:: DESCRIPTION OF THE TASK ::
Extend the passage on imitation learning in robotics by writing what comes next after its last sentence, in the same style.

## start DOCUMENT TEXT

In Imitation Learning (IL), also known as Learning from Demonstration (LfD), a robot learns a control policy from analyzing demonstrations of the policy performed by an algorithmic or human supervisor. For example, to teach a robot make a bed, a human would tele-operate a robot to perform the task to provide examples. The robot then learns a control policy, mapping from images/states to actions which we hope will generalize to states that were not encountered during training.

There are two variants of IL: Off-Policy, or Behavior Cloning, where the demonstrations are given independent of the robot’s policy. However, when the robot encounters novel risky states it may not have learned corrective actions. This occurs because of “covariate shift” a known challenge, where the states encountered during training differ from the states encountered during testing, reducing robustness. Common approaches to reduce covariate shift are On-Policy methods, such as DAgger, where the evolving robot’s policy is executed and the supervisor provides corrective feedback. However, On-Policy methods can be difficult for human supervisors, potentially dangerous, and computationally expensive.

## end DOCUMENT TEXT
## start DATASET EXTRACT

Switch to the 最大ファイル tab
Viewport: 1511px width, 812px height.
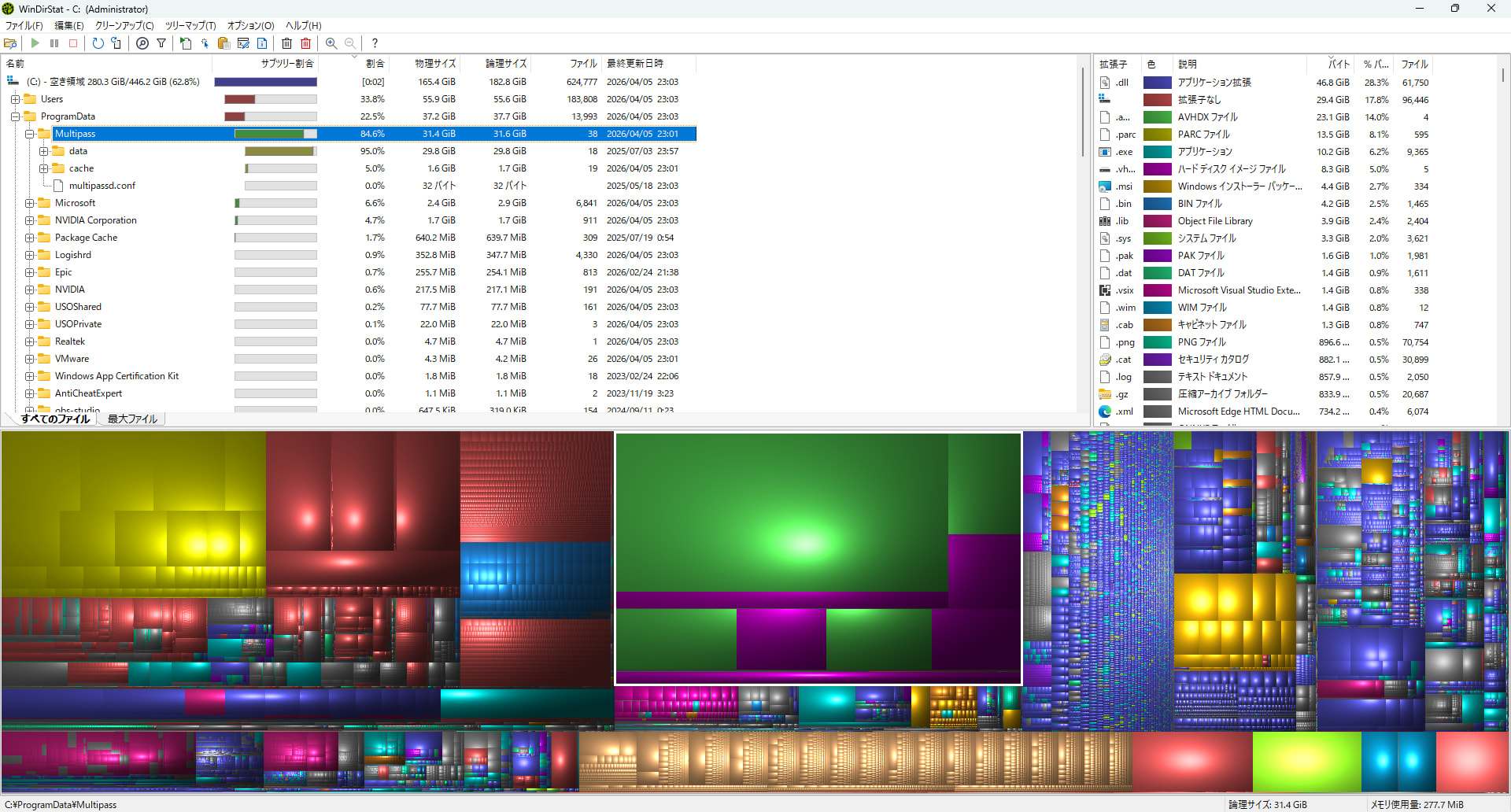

## end DATASET EXTRACT
## start DATASET EXTRACT

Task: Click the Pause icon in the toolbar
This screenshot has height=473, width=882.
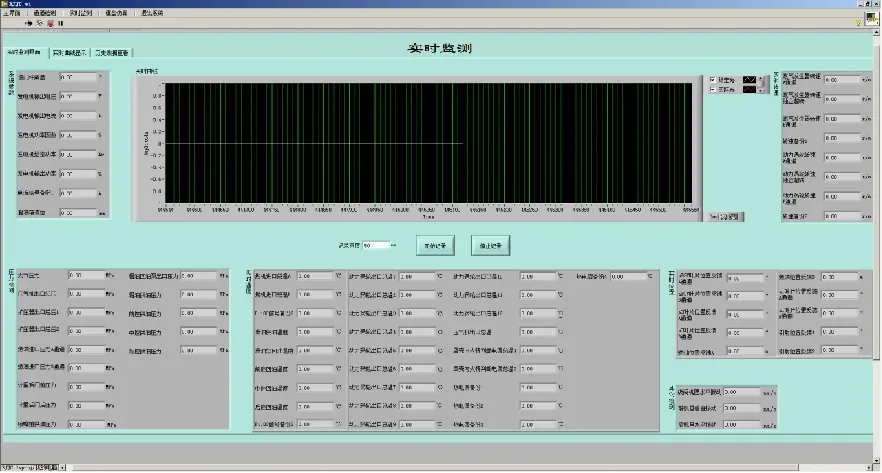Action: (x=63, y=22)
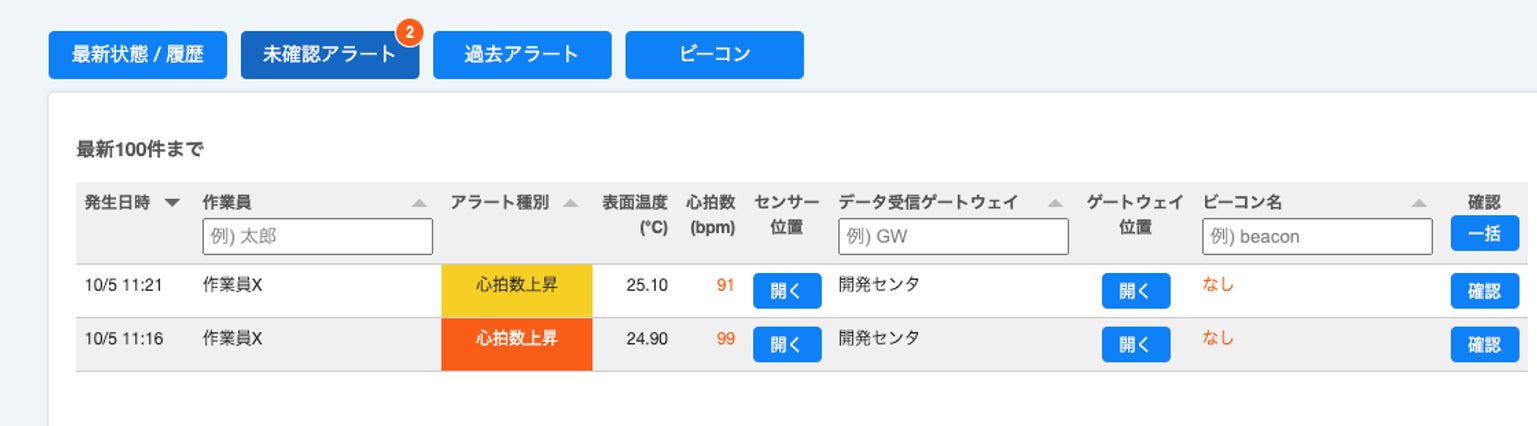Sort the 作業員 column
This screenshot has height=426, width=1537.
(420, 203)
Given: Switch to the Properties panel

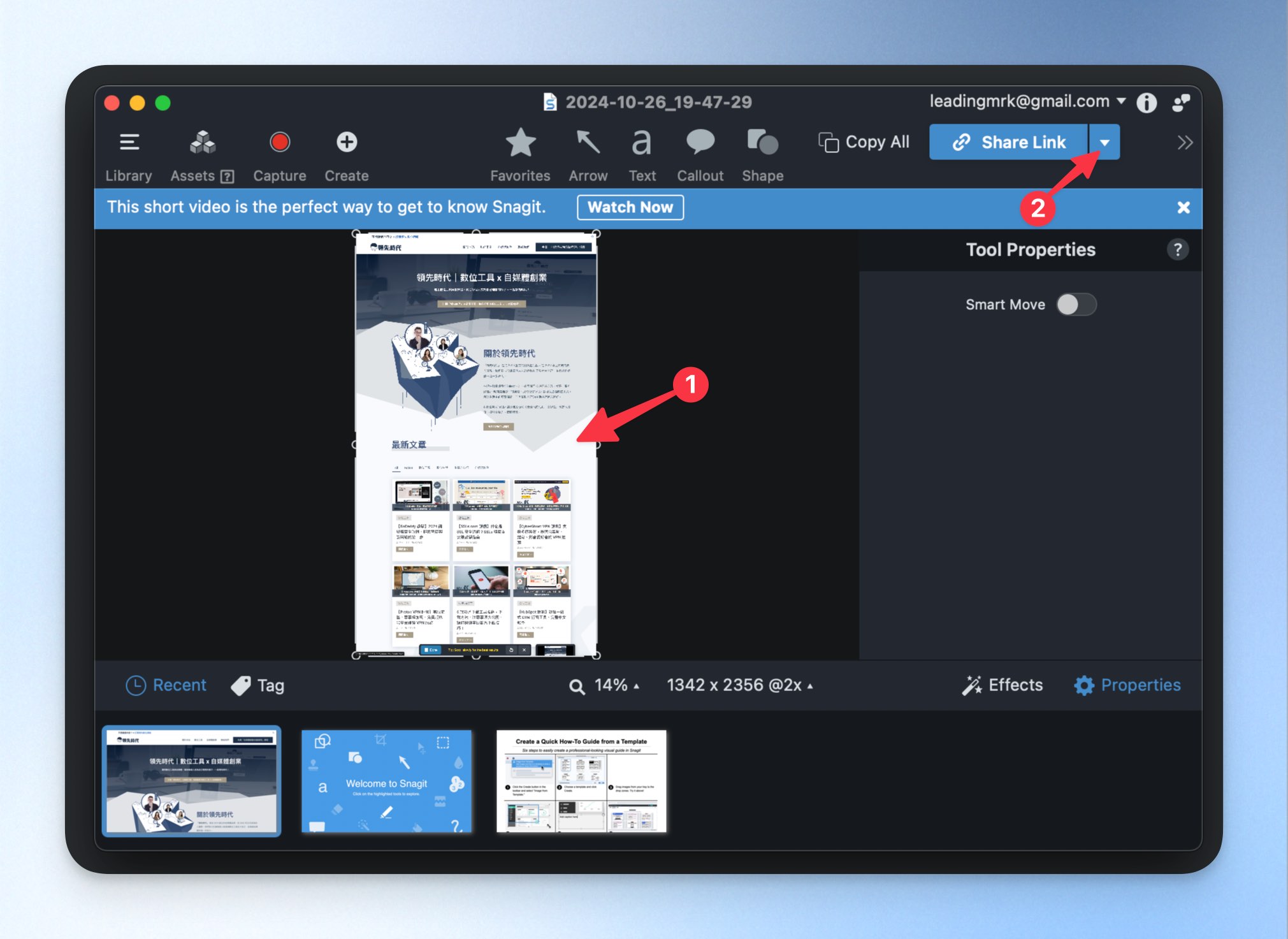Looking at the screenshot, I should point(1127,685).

## end DATASET EXTRACT
## start DATASET EXTRACT

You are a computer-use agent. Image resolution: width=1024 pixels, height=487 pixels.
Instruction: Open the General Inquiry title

## end DATASET EXTRACT

:: EXERCISE RESPONSE ::
This post presents a robust Off-Policy algorithm called DART and summarizes how injecting noise into the supervisor’s actions can improve robustness. The injected noise allows the supervisor to provide corrective examples for the type of errors the trained robot is likely to make. However, because the optimized noise is small, it alleviates the difficulties of On-Policy methods. Details on DART are in a paper that will be presented at the 1st Conference on Robot Learning in November.

We evaluate DART in simulation with an algorithmic supervisor on MuJoCo tasks (Walker, Humanoid, Hopper, Half-Cheetah) and physical experiments with human supervisors training a Toyota HSR robot to perform grasping in clutter, where a robot must search through clutter for a goal object. Finally, we show how DART can be applied in a complex system that leverages both classical robotics and learning techniques to teach the first robot to make a bed. For researchers who want to study and use robust Off-Policy approaches, we additionally announce the release of our codebase on GitHub.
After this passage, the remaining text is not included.